PROVIDED DATA:
++++++++
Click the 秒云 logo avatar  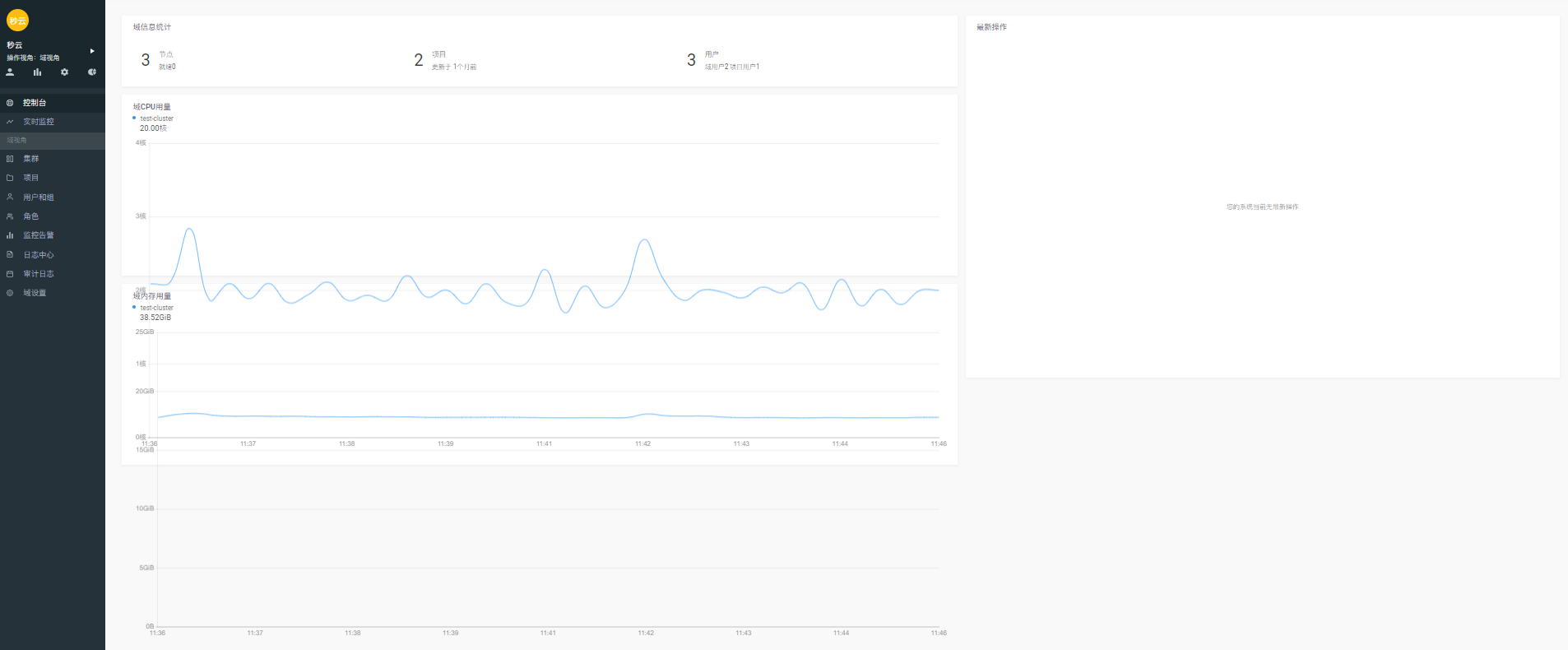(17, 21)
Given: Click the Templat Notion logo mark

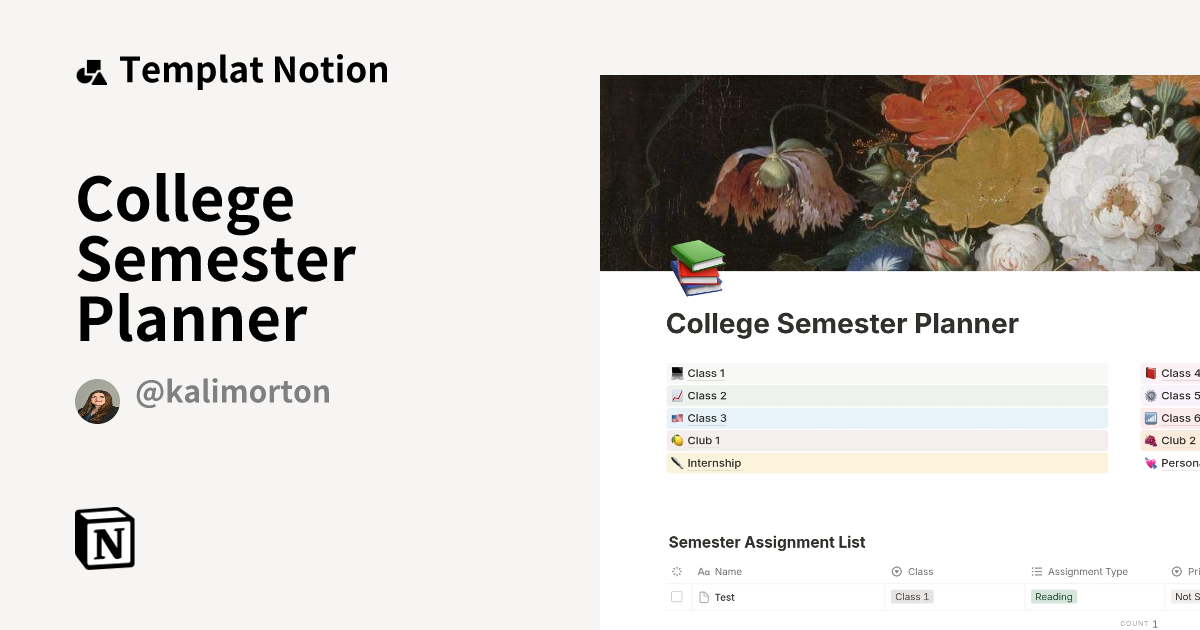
++++++++
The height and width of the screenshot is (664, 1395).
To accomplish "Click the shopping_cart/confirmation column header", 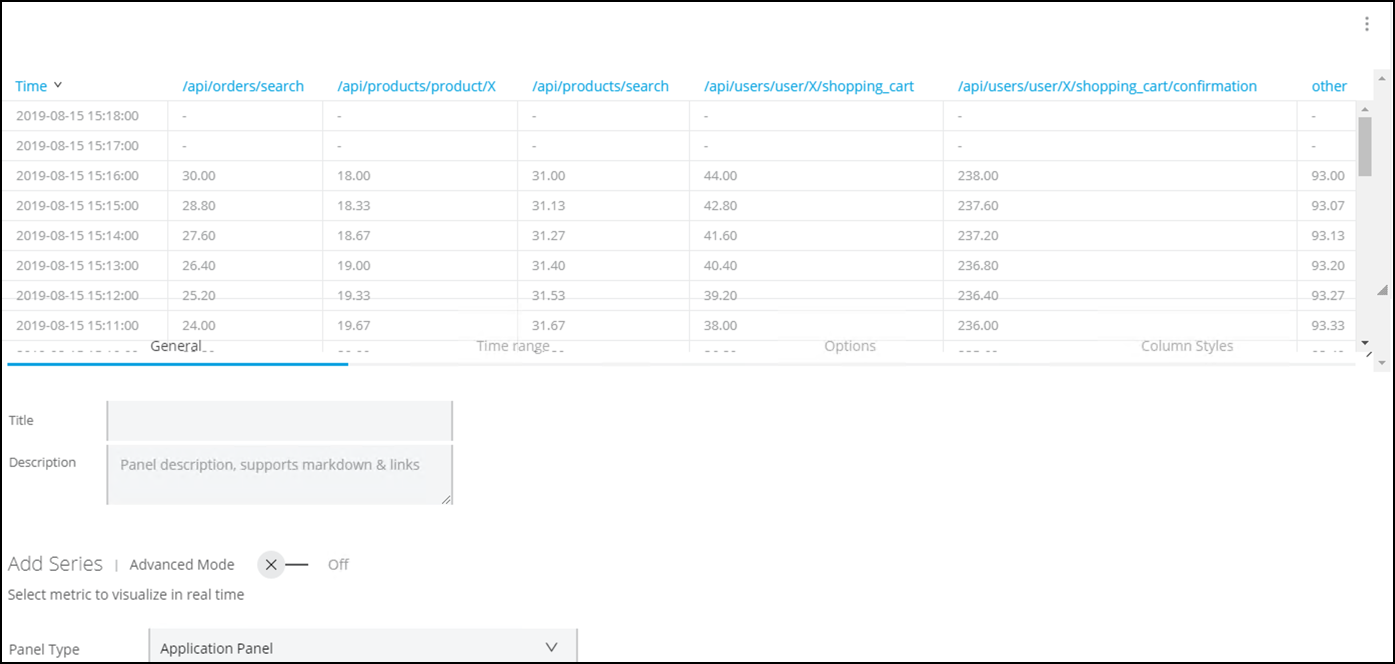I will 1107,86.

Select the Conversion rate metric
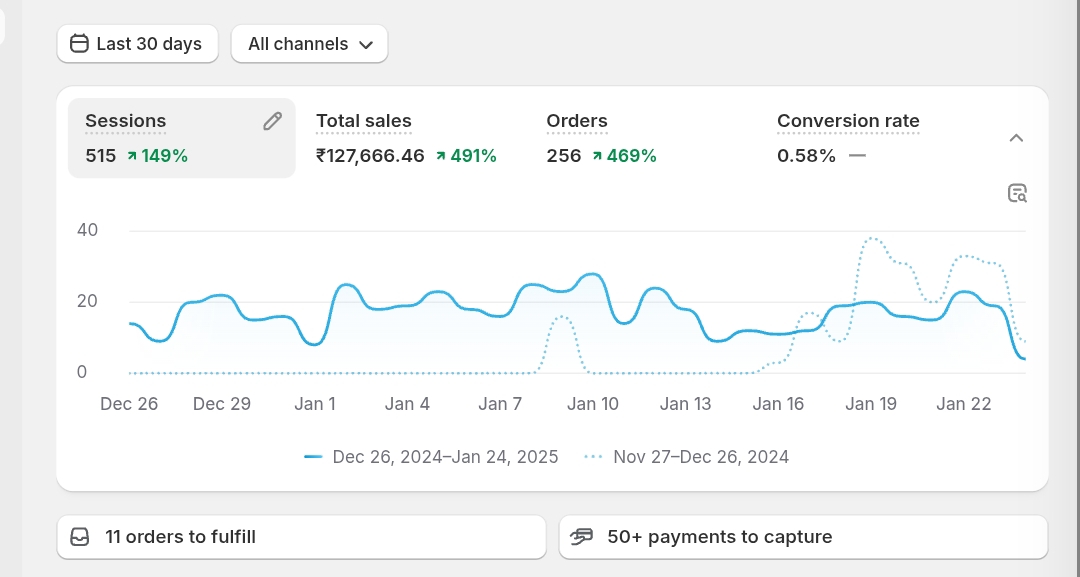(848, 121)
++++++++
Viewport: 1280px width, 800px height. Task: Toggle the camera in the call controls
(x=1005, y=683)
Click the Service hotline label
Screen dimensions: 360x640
++++++++
WHAT IS REQUIRED: Each line above from the one with "Click the Service hotline label" up to and including the one with "Screen dimensions: 360x640" must be set down exactly, and no line outside that span may appear.

RESULT OF THIS TASK:
Click the Service hotline label
Screen dimensions: 360x640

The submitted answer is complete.